[[ PROVIDED DATA open ]]
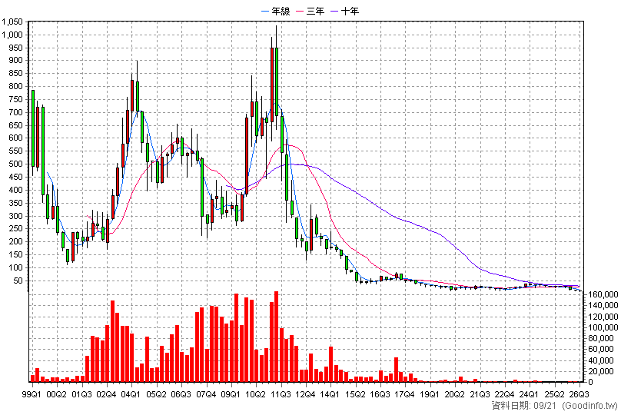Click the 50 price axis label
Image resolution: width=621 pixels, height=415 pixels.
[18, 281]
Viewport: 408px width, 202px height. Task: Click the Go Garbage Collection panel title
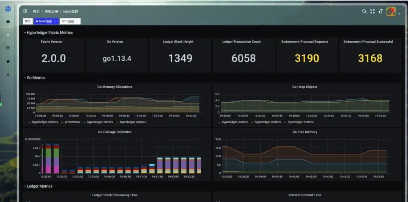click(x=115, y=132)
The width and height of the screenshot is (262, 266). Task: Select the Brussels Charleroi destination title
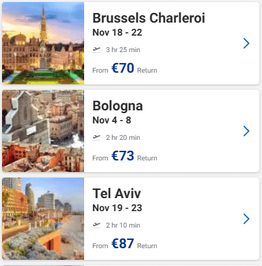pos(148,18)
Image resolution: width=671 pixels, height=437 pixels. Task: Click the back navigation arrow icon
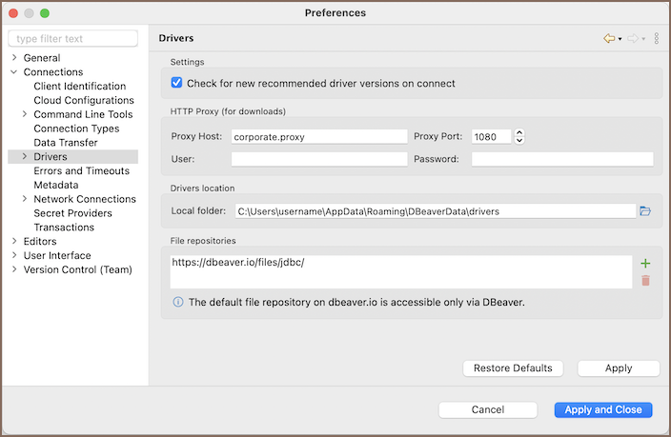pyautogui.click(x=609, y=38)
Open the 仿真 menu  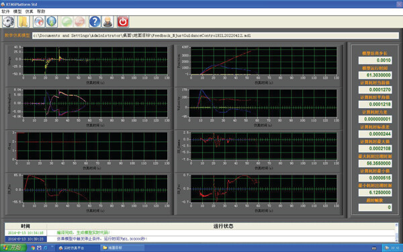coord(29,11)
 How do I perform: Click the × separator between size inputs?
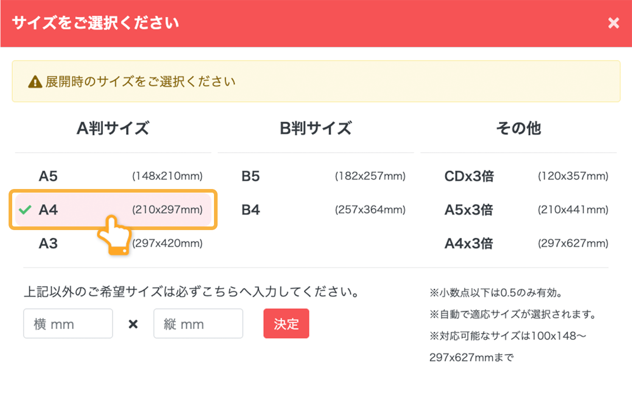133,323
[[ PROVIDED DATA closed ]]
[[ PROVIDED DATA open ]]
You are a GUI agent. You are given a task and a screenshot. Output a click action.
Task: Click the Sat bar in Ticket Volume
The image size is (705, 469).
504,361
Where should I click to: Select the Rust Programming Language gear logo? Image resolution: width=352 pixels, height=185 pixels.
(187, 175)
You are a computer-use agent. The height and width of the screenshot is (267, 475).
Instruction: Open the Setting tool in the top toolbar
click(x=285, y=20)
[[ PROVIDED DATA closed ]]
EXERCISE DETAILS: Check each line of the data above for the word "agent". Report how many lines have it, and nothing else.

TASK RESULT: 2